State-of-Art Monitor Shows Its Stuff in Farm Plot

State-of-Art Monitor Shows Its Stuff in Farm Plot

You don’t know what you don’t know, planter operator says.

Part of the equipment deemed necessary to consider testing with the Indiana Prairie Farmer and Precision Planting plots this year was a better seed monitor. It was thought it would be helpful to know how the planter was reacting to changes on the spot, rather than waiting to count plants and check spacing after they emerged to know for sure that it was producing the desired effect.

"The old monitor we had was basic," says Pete Illingworth, who drives the planter for plots at the Throckmorton research Farm near Romney. "It basically told you if the row was dropping seed or not."

This year, as part of the grant program, a Precision Planting 20/20 Seed Sense monitor was installed into the planter instead. "It was like going from the bottom to the top in one fell swoop," Illingworth says. "I've sure learned a lot already about planting and our planter, and the season isn't over yet."

One thing Illingworth learned is that even though he thought he was doing a good job in the past, he wasn't always planting as uniform as he thought.

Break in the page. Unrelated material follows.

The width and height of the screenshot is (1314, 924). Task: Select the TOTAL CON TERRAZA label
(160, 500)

The Seed Sense monitor displays what's called a singulation factor. It's supposed to be 100%, meaning each seed is spaced the same distance from each other. When it doesn't, it's time to try to figure out how to make it better.

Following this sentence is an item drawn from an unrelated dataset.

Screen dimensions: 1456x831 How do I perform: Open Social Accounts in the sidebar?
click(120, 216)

"One thing I watch closely now is skips and doubles," Illingworth says. "It displays it on the monitor in the cab. If you're getting too many of either one, you know you need to look for a solution so you can improve accuracy."

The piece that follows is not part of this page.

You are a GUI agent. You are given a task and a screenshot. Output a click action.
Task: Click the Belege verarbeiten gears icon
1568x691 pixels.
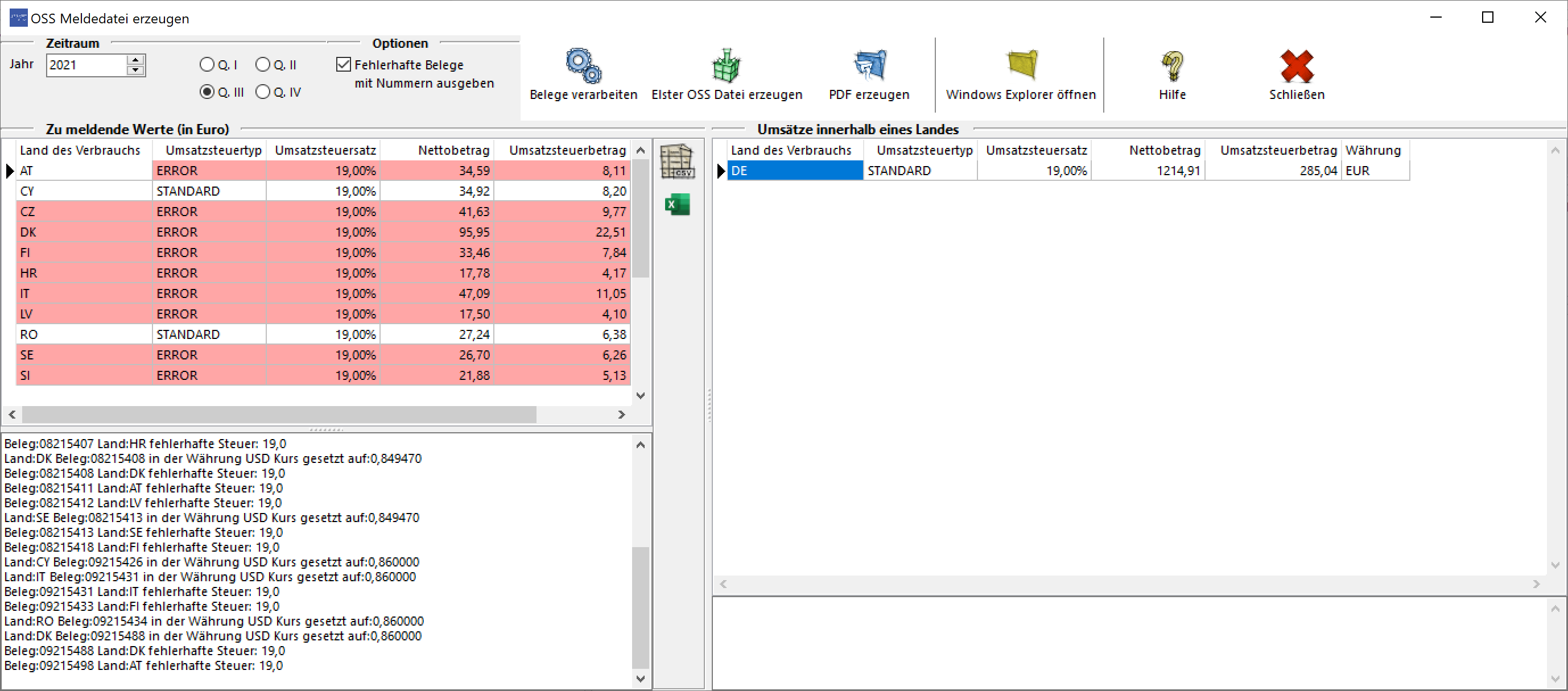click(583, 66)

Bob Nielsen drove home the importance of accurate stands 20 years ago when he demonstrated that erratic stands, more common with some of the older planters that weren't cared for well, either, could account for a 5% yield drop or more, and do it rather quickly. He has preached even spacing and even emergence.

The beauty of the monitor now on the planter, Illingworth says, is that if they someday trade to a bigger planter instead of a six-row unit, they can use the same monitor. And it simply plugs into the sensors that fed the original monitor on the planter. Only now he gets more information other than just if a row is planting seed or not.

The hope is that after evaluating what happened on the monitor, it will be easier to explain some of the results found in the plot later in the season.